Uncle Clifford standing up for herself like the queen that she is should not only be applauded for emotionally safeguarding her heart but maybe physically as well since this relationship could've ended up with her being killed or harmed by her lover as we see with so many slain trans women. Selena Reyes-Hernandez, killed by a teenager upon discovery that her anatomy wouldn't align with his expectations, is a prime example of the ugly reality facing trans women, particularly those of color.

Whether or not Lil Murda was fetishizing Uncle Clifford can be left up to date but the fact of the matter is that he let her down. For much of the season, viewers saw him offer her delusions of grandeur just to leave her out to dry for a career around his subpar music.

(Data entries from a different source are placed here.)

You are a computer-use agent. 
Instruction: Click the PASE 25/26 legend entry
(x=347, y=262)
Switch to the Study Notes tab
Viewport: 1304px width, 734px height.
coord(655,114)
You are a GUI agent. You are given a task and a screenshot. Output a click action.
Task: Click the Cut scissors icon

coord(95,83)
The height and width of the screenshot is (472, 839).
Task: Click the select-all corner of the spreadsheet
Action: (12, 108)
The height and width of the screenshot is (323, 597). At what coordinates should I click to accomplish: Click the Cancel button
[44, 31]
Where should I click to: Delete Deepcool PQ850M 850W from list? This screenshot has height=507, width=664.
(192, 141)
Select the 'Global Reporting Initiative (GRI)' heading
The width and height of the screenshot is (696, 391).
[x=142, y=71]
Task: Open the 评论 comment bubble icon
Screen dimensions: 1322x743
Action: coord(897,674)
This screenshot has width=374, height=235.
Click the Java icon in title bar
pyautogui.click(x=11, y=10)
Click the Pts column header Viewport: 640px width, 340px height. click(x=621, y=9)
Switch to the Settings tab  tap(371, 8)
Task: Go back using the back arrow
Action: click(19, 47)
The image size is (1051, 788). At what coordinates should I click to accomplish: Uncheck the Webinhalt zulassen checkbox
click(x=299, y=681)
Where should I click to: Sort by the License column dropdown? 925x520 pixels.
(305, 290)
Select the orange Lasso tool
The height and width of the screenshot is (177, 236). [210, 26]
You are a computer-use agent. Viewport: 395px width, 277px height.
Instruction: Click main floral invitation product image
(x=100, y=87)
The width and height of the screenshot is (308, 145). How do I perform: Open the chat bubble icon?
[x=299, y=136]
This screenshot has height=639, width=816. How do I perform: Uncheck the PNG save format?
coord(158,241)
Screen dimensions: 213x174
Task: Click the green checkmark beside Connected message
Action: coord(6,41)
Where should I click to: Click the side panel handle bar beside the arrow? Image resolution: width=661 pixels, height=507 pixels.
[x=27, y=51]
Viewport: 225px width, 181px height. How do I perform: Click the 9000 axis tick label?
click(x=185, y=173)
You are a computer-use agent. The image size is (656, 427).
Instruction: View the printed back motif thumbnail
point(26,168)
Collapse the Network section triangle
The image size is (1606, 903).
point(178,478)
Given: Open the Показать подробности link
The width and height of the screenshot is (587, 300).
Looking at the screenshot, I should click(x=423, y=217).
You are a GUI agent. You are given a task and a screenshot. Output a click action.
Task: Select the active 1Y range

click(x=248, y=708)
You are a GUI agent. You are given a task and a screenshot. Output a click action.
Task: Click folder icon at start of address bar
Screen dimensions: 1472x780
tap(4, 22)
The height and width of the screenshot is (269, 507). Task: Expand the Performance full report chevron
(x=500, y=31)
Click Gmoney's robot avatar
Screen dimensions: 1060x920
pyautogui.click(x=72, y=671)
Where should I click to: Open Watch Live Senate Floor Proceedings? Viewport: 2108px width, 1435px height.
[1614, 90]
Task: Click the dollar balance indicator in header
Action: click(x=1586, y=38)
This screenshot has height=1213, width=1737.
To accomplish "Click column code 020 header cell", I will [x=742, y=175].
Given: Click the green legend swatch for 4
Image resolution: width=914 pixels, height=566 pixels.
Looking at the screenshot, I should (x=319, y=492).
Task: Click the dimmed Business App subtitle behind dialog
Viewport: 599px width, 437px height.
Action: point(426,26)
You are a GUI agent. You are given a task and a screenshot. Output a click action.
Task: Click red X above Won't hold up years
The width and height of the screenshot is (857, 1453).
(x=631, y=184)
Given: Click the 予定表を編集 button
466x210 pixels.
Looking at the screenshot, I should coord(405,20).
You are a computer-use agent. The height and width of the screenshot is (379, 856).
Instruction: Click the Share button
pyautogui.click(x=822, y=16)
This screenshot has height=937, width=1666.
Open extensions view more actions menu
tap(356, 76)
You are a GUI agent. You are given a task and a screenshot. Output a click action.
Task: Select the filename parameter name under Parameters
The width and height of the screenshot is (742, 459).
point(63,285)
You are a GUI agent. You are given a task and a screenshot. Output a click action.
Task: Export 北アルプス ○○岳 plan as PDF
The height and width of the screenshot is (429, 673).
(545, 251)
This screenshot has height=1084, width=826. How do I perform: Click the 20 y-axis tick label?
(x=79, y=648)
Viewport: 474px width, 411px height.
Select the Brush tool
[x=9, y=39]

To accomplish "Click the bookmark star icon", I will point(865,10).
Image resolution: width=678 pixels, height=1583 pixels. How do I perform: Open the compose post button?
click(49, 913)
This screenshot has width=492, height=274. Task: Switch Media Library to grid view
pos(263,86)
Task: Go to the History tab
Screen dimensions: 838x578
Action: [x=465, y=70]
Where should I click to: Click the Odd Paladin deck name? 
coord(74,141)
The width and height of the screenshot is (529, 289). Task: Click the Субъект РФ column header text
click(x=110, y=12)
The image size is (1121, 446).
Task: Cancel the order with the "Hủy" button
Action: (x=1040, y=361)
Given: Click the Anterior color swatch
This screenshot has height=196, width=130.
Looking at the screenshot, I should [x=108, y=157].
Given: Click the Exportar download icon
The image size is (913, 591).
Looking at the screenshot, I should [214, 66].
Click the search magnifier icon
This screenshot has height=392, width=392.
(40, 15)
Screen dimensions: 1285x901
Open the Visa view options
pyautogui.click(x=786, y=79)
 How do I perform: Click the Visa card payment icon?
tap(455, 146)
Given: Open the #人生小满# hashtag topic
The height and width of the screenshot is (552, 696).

We’ve made strides in bringing authentic, Black love stories to the television screen, those same stories haven’t always encompassed love that falls on the LGBTQ+ spectrum. We’ve seen iconic fictional Black couples such as Whitley and Dwayne from A Different World or Randall and Beth from This Is Us but rarely have we seen Black love like that of Uncle Clifford and Lil Murda. We’ve seen shows like Noah’s Arc, that paved the way in showcasing the beauty that occurs when Black, queer love is centered in mainstream television but outside of that, not so much. P-Valley is leading by example in not only showcasing Black, queer love but being bold enough to give the public a glimpse into its grim side.